• [Work request 1]:
In the article on UK student housing investment, what share of investors plan to withdraw completely from student housing/HMOs in 2025?
• [Work request 2]:
Continue the article on UK student housing investment from its final sentence.

• [Supplied text]:
--*--

Supply crunch and investor retrenchment: What’s next for UK student housing?

May 2025
  • Investor Exodus Deepens: 34% of investors plan to withdraw completely from student housing/HMOs in 2025, up from 22% in 2024. Whilst 20% of investors plan to significantly reduce their exposure to the them student housing/HMOs in 2025. 
  • Falling Appetite for Growth: Just 34.5% intend to increase exposure to student housing/HMOs—down sharply from 49.5% a year ago and 79% in 2023.
  • Purpose‑Built Stock Under Pressure: Only 37.5% plan to grow their exposure to PBSA, while nearly one‑quarter will exit entirely.

UK property investors are pulling back sharply from student housing, according to the latest research from Handelsbanken. The bank’s fourth annual Property Investor Report – based on a survey of 200 larger portfolio investors and landlords – shows a decisive shift in sentiment. 

Only 34.5% of investors now plan to grow their exposure to student HMOs, down from 49.5% last year and 79% in 2023. At the same time, a record 65% plan to either withdraw from the sector entirely or reduce their exposure at some level; highlighting an accelerating exodus as rising costs and regulation erode confidence in a once favoured asset class.

A market in retreat – even as demand surges

Demand from undergraduates remains strong and is likely to increase, as thousands of students that once would have headed to the US now plan to study in Britain instead. However, the economics of student housing investing have become more challenging. Higher interest rates and tighter regulation have pushed smaller landlords to sell, exacerbating the supply gap at a time when new PBSA development is still recovering from pandemic era delays. Though 37.5% of investors say they will expand their PBSA portfolios, 24% will withdraw entirely and a further 26.5% will reduce their exposure.

Non student HMOs fare worse still: only 26.5% plan growth, compared with 36.5% exiting completely. Across all residential sub sectors, including park homes, investors are reallocating capital towards core houses and flats, where 54% see safer, more predictable returns.

Developers and the path forward

For developers and institutional investors willing to take a selective approach, the current environment still offers plenty of opportunity. Those who can negotiate competitive land and construction costs, target the right locations and structure debt to weather rate volatility will be best placed to capture the sector’s inevitable rebound.

Looking ahead

As student numbers continue to outpace purpose-built supply, a strategically disciplined investor will balance near term caution with readiness to deploy capital where fundamentals remain strongest. Partnerships with local universities, flexible designs that cater to both domestic and international cohorts, and close attention to regulatory shifts will be critical levers for success.

James Sproule, UK Chief Economist at Handelsbanken commented: "Like any investment class, property has advantages and constraints, and any investor must be aware of these. Property transactions are invariably more expensive and take longer than investing in stocks and shares, meaning they’re attractive to investors looking for longer-term returns."

--*--

• [Dataset extract]:
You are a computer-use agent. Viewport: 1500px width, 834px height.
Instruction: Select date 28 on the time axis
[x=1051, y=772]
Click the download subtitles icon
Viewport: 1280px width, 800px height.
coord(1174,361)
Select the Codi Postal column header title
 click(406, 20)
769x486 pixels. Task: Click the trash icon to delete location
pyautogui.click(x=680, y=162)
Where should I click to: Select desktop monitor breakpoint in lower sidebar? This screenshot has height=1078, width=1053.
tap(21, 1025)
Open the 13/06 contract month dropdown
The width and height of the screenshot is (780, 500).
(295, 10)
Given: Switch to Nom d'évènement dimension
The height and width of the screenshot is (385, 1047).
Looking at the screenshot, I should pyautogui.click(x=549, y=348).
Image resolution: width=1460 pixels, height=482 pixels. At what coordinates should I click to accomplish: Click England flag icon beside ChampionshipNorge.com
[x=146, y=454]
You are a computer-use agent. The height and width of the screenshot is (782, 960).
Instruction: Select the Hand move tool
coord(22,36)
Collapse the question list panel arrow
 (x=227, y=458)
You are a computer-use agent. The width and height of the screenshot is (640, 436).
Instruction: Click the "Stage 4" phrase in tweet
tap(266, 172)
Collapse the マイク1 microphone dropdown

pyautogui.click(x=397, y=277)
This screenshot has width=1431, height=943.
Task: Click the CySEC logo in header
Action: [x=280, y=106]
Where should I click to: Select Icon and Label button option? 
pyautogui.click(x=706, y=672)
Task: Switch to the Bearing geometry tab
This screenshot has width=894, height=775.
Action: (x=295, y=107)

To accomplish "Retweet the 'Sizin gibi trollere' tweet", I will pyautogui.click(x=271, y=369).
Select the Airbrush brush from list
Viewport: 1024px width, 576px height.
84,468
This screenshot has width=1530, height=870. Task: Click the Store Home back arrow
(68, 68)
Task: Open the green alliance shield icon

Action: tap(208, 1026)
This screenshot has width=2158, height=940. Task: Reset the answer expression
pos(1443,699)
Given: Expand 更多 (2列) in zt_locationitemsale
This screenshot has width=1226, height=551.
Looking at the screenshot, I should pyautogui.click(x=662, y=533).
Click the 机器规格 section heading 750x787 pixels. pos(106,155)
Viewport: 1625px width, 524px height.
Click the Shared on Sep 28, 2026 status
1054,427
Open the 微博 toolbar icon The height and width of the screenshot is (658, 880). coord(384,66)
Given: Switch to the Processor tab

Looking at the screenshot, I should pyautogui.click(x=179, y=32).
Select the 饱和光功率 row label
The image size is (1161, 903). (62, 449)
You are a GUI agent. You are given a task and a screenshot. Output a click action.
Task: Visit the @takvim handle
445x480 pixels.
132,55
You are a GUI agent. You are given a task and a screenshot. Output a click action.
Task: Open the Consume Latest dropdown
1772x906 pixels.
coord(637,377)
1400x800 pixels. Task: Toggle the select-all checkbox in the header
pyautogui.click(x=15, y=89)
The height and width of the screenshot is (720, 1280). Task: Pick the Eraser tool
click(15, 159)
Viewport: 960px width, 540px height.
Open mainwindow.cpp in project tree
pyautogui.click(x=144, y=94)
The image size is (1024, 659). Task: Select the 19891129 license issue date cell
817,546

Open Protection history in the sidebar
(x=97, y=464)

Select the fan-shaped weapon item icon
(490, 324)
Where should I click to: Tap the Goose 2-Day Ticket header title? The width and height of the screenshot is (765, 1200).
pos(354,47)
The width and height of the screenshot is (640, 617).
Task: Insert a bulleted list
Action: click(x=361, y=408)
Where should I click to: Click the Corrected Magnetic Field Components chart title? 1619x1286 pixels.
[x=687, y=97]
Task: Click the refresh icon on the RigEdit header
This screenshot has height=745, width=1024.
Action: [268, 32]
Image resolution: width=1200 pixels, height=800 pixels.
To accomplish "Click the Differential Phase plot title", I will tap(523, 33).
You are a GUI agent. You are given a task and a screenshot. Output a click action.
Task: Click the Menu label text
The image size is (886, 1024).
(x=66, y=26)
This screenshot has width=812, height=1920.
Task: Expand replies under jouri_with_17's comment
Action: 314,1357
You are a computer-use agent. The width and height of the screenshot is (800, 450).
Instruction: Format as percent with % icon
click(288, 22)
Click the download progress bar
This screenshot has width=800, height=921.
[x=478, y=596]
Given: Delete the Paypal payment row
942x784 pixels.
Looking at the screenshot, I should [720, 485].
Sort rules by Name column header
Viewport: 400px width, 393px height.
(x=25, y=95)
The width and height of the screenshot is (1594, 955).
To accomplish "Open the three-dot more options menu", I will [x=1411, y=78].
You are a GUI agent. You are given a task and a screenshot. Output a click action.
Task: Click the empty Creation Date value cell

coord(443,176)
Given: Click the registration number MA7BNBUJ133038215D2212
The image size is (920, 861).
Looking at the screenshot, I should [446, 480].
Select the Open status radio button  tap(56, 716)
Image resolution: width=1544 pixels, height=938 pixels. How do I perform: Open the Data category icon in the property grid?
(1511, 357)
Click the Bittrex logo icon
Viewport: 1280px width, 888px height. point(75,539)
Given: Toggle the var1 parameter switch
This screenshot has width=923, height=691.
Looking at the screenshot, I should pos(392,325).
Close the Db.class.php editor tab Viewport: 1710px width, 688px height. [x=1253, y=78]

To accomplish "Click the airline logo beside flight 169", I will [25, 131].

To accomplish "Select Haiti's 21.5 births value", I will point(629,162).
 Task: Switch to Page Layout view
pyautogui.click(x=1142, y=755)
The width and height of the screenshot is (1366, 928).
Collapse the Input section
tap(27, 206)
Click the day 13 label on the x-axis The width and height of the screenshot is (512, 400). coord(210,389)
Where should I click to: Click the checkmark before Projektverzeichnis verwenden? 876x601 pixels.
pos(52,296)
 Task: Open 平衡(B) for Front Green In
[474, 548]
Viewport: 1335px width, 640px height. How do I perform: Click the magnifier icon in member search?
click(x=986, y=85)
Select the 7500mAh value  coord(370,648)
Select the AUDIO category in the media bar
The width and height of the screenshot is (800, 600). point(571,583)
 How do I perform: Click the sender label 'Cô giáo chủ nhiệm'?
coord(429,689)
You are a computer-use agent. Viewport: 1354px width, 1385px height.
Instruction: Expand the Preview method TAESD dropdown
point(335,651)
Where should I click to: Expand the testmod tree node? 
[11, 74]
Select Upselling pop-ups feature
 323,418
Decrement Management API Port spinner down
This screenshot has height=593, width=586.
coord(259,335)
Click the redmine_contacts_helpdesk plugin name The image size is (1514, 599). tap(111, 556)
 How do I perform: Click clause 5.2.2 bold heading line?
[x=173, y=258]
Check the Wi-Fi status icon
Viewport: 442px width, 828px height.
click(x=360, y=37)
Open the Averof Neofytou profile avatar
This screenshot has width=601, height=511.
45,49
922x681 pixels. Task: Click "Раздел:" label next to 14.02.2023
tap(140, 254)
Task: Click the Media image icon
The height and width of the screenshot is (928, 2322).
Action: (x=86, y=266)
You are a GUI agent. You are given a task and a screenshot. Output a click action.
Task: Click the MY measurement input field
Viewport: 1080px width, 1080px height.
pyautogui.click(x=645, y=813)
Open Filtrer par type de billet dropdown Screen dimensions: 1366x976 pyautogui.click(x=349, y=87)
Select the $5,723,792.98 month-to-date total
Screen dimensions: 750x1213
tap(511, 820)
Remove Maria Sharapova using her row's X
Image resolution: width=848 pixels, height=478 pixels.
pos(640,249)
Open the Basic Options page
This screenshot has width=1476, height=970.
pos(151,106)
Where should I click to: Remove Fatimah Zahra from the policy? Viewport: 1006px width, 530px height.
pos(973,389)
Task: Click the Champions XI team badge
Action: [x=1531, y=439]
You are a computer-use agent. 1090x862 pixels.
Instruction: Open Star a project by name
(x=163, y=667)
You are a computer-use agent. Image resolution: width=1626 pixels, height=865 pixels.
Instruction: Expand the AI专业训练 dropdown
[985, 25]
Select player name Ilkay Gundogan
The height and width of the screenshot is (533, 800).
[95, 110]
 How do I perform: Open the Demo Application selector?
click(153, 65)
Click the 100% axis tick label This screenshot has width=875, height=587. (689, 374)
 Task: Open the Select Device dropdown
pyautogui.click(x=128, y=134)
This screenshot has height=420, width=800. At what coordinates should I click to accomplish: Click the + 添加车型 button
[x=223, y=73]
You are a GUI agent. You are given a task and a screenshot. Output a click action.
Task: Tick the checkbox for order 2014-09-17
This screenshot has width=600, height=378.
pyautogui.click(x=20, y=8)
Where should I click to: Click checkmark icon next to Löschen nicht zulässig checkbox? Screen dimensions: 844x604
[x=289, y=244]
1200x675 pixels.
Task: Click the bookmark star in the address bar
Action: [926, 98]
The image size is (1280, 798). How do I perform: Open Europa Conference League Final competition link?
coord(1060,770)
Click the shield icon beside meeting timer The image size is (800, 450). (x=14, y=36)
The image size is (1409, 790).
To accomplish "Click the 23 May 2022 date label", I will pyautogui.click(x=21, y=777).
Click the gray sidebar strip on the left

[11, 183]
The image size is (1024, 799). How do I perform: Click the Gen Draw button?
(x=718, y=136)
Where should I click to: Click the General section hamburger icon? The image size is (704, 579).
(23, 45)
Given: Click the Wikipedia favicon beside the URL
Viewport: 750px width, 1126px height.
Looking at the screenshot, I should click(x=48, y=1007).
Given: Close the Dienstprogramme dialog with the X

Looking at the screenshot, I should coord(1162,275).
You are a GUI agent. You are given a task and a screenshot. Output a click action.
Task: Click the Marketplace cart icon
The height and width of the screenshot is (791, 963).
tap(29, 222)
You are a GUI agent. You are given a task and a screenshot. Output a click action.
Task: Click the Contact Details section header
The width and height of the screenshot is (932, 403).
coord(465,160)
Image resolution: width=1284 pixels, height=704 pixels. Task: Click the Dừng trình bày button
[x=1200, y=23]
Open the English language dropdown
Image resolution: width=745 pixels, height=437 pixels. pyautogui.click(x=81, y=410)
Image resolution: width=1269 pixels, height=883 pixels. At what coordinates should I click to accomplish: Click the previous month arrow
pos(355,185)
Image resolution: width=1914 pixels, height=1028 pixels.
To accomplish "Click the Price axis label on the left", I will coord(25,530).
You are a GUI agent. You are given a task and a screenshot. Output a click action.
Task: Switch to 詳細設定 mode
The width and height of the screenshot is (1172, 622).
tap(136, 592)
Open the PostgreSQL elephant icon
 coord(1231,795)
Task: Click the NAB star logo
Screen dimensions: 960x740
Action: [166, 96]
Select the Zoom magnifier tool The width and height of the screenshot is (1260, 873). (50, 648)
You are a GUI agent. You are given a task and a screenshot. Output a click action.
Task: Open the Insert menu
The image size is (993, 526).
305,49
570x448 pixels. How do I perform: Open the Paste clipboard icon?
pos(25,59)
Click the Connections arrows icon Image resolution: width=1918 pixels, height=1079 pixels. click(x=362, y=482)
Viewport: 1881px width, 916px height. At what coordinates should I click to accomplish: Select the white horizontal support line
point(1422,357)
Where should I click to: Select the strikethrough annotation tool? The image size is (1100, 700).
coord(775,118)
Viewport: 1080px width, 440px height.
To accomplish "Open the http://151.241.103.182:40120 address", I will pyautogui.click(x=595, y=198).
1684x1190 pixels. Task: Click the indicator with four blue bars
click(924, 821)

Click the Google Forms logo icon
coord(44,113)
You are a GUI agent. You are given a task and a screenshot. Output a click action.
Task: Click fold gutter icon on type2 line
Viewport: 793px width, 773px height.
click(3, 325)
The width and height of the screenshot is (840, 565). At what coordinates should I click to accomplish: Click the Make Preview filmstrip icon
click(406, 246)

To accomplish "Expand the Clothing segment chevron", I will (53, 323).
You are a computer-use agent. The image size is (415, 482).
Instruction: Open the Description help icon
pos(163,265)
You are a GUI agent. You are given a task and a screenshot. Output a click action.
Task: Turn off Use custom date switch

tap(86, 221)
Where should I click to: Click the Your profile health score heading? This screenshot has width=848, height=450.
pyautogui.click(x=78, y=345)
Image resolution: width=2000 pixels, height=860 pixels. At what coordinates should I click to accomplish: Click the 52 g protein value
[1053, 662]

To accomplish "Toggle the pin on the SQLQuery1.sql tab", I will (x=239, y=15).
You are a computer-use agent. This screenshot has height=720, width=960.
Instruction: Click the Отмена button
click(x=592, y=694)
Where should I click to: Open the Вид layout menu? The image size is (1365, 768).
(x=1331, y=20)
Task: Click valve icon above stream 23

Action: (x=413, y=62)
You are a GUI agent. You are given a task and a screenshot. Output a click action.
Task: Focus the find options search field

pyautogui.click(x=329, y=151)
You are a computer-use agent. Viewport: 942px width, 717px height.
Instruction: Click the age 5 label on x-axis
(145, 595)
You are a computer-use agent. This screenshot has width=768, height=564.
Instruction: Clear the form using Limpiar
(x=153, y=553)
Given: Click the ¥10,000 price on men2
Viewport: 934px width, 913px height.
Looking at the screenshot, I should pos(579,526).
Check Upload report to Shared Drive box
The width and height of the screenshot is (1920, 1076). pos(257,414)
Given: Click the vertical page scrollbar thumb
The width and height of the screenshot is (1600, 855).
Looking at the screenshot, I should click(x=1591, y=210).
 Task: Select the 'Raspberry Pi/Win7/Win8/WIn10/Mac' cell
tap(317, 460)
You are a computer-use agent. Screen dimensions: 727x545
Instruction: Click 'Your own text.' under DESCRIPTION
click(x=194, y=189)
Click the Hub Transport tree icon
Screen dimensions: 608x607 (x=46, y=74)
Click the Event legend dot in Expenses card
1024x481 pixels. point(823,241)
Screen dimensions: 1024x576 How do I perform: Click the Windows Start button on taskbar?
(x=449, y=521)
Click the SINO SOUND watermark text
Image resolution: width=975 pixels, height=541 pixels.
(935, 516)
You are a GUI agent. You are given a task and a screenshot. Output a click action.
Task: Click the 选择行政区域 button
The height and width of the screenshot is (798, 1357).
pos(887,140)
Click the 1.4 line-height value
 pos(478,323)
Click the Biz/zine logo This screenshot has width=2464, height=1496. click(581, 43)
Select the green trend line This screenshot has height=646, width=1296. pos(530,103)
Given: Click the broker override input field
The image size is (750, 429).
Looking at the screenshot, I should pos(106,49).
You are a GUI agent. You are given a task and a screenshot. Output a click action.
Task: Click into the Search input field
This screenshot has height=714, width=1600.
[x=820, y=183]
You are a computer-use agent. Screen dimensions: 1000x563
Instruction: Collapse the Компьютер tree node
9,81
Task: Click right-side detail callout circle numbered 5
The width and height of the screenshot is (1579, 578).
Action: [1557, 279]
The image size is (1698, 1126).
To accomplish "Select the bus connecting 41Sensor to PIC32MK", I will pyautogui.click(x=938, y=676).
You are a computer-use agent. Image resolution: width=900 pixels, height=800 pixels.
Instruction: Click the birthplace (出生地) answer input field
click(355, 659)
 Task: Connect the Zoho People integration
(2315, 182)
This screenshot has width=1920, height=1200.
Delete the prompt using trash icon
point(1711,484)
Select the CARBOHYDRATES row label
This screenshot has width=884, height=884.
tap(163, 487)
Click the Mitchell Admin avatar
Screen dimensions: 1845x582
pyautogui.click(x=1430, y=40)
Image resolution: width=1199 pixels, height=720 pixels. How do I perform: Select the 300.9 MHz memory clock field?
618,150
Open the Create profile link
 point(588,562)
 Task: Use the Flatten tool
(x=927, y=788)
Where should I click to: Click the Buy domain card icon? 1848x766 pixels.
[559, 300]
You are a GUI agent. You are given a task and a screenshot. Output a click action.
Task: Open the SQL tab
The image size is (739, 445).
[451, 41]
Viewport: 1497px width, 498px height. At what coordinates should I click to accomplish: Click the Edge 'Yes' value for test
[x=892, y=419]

--*--

• [Reply 1]:
34%, up from 22% in 2024.

• [Reply 2]:
The Handelsbanken Property Investor Report 2025 paints a picture of a sector in transition. As landlords navigate regulatory changes, inflationary pressures, and evolving tenant expectations, those who adapt, by diversifying portfolios and aligning with market signals, are best positioned to thrive. 

-ENDS-

Media enquiries

Patrick Evans/Marcus Dell

Citigate Dewe Rogerson

handelsbanken@citigatedewerogerson.com

Notes to Editors

  • *Handelsbanken commissioned research in March 2025 through independent research company Pure Profile among a panel of 200 larger portfolio property investors across the UK. 

Information on Handelsbanken plc

Handelsbanken is the trading name of Handelsbanken plc, which is incorporated in England and Wales with company number 11305395. Registered office: 25 Basinghall Street, London, EC2V 5HA, UK. Handelsbanken plc is authorised by the Prudential Regulation Authority and regulated by the Financial Conduct Authority and the Prudential Regulation Authority. Financial Services Register number 806852.

Handelsbanken plc is a wholly-owned subsidiary of Svenska Handelsbanken AB (publ).

Handelsbanken was established in Stockholm in 1871 and in Sweden, it is one of the country’s leading banks with a nationwide branch network. The Bank’s home markets are Sweden, Norway, the Netherlands, and the UK. It also has operations in Luxembourg and the USA.

In the UK, Handelsbanken is a relationship bank with a decentralised way of working, a strong local presence due to a nationwide network of branches, and a long-term approach to customer relations. Handelsbanken specialises in providing personalised and competitive banking services to both businesses, individuals, and property investors, and offers wealth and investment management services through its UK subsidiary Handelsbanken Wealth & Asset Management. Each Handelsbanken branch operates as a small business enabling it to make decisions at a local level and provide a bespoke service. The focus is always on the need of the individual customer and not on the sale of specific products.